MetroWest Community Federal Credit Union Data Breach Impacts 7,573

On Sept. 1, 2025, MetroWest Community Federal Credit Union began receiving alerts about suspicious activity on certain systems within its network. It was determined that on Sept. 3, 2025, an unauthorized party had accessed specific systems and copied files without permission, exposing personally identifiable information (PII) of at least 7,573 residents in Massachusetts and 65 in Rhode Island.

The cybercriminal group known as Akira claimed responsibility for the attack, which they executed using ransomware and later publicized on the Tor network on Oct. 25, 2025.

This breach is significant in both scope and severity. The compromised data includes a wide range of personally identifiable information (PII): names, addresses, telephone numbers, Social Security numbers, full financial account numbers, debit card numbers and driver’s license numbers. The attackers also claimed to have obtained client documents such as driver’s licenses, birth and death certificates, financial and accounting records, court case information and employee personal files.

The Akira ransomware group’s method involved both data theft and system encryption, a tactic that increases pressure on organizations to pay a ransom.
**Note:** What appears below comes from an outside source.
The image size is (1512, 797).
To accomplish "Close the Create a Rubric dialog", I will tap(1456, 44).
The incident was reported to law enforcement, including the Federal Bureau of Investigation.

MetroWest Community Federal Credit Union disclosed the data breach to the Massachusetts Attorney General's office on Dec. 29, 2025. Impacted individuals have been notified by mail.

MetroWest Community Federal Credit Union's response

MetroWest Community Federal Credit Union responded to the breach by immediately securing its systems and engaging cybersecurity experts to investigate the incident. The credit union is working with law enforcement and continues to review the affected data to determine the full scope of the breach. To support those impacted, MetroWest is offering complimentary access to Experian IdentityWorks for 24 months.
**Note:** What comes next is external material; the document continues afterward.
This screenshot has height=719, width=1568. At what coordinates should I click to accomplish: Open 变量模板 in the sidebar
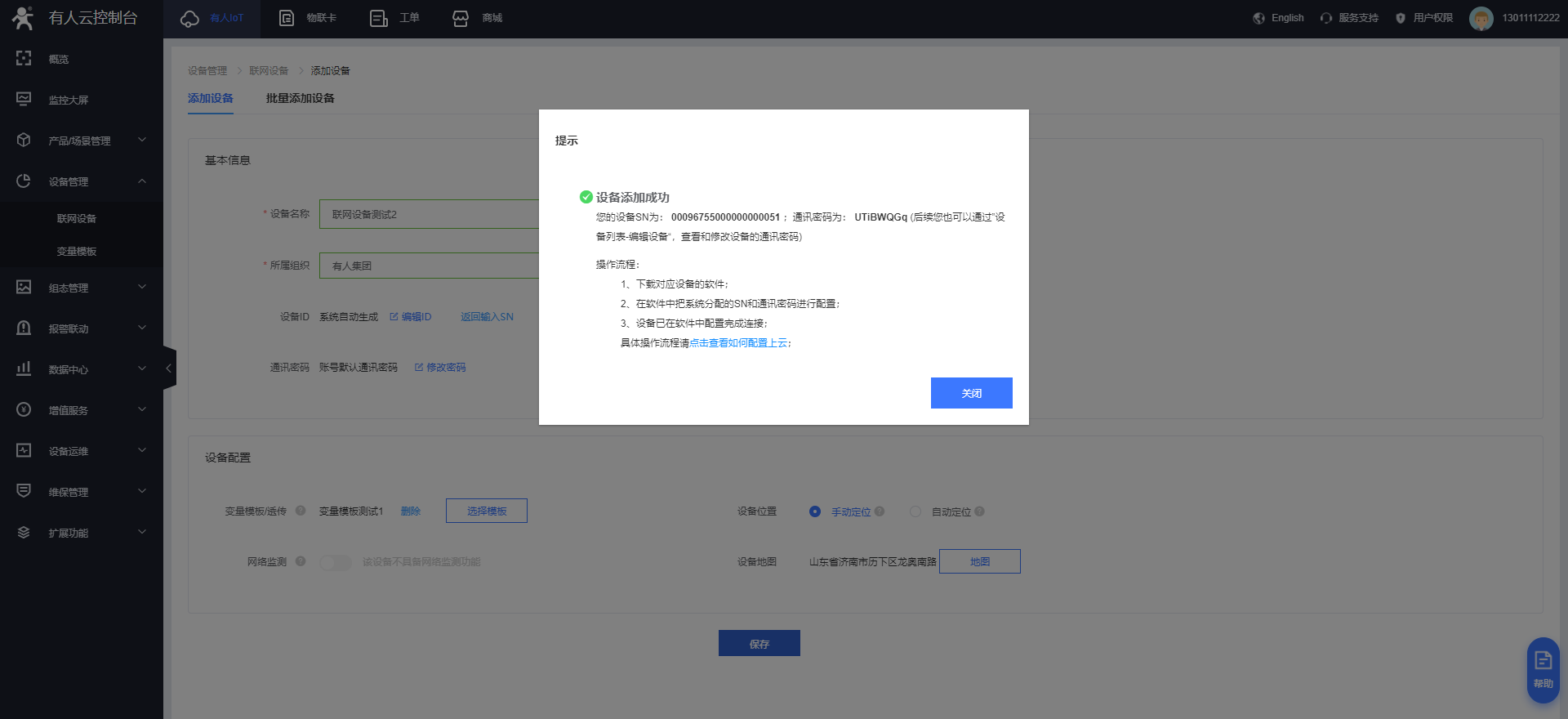(77, 252)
If you receive notification from MetroWest Community Federal Credit Union about this breach, you may want to:

• Sign up for the free Experian IdentityWorks identity theft protection services, offered by MetroWest Community Federal Credit Union.
• Monitor your credit reports and financial accounts for any unusual activity.
• Be alert for phishing emails or phone calls that may use your exposed information.
• Consider placing a fraud alert or credit freeze with major credit bureaus.

For affected individuals with questions, MetroWest Community Federal Credit Union has set up a call center at 833-918-1100, Monday through Friday, 8 a.m. to 8 p.m. CT.